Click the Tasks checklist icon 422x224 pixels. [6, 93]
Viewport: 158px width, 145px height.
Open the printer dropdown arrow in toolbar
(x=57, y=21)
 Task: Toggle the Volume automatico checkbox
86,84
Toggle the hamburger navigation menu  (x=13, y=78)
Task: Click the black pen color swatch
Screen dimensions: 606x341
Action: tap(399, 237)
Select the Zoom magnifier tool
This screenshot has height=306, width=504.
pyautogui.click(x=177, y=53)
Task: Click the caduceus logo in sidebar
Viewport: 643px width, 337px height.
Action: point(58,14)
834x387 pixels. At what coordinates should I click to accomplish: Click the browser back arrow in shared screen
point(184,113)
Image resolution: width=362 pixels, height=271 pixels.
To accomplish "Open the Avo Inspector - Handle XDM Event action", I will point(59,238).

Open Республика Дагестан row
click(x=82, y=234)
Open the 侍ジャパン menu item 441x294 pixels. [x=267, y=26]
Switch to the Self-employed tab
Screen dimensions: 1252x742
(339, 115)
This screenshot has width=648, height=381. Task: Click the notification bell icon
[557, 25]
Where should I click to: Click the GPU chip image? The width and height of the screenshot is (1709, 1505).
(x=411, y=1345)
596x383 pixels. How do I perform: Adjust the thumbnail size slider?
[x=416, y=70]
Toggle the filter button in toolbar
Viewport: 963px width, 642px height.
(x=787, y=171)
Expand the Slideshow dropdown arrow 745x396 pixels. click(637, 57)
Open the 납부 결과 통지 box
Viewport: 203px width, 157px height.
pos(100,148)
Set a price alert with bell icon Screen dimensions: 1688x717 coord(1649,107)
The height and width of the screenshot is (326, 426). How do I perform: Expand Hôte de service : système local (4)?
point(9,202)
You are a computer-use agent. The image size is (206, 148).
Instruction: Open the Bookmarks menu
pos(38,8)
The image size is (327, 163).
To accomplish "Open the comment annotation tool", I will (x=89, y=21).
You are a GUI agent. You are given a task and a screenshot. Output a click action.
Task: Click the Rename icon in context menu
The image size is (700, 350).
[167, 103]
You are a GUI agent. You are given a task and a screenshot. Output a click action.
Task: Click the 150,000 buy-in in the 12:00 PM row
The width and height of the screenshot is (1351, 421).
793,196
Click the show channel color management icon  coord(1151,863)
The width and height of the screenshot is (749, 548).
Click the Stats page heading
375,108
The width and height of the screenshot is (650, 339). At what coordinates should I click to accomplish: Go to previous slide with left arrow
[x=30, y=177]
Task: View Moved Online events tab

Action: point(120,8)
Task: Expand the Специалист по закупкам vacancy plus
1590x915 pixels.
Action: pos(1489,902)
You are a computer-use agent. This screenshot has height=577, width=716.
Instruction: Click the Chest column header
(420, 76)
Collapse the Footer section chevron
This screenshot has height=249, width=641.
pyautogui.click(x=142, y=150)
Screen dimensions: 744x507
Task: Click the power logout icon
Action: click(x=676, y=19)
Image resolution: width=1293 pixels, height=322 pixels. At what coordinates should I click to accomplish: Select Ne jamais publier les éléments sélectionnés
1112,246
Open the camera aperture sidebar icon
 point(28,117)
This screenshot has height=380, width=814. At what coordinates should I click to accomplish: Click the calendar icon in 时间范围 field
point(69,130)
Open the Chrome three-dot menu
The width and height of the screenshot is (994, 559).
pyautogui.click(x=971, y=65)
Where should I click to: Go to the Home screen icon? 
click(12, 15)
____
Copy out, word for word, the part of the data above that opens with the line containing "Task: View Moved Online events tab" and closes with the line containing "Action: click(x=676, y=19)", including both of those lines.

## CORRECT OUTPUT
Task: View Moved Online events tab

Action: point(120,8)
Task: Expand the Специалист по закупкам vacancy plus
1590x915 pixels.
Action: pos(1489,902)
You are a computer-use agent. This screenshot has height=577, width=716.
Instruction: Click the Chest column header
(420, 76)
Collapse the Footer section chevron
This screenshot has height=249, width=641.
pyautogui.click(x=142, y=150)
Screen dimensions: 744x507
Task: Click the power logout icon
Action: click(x=676, y=19)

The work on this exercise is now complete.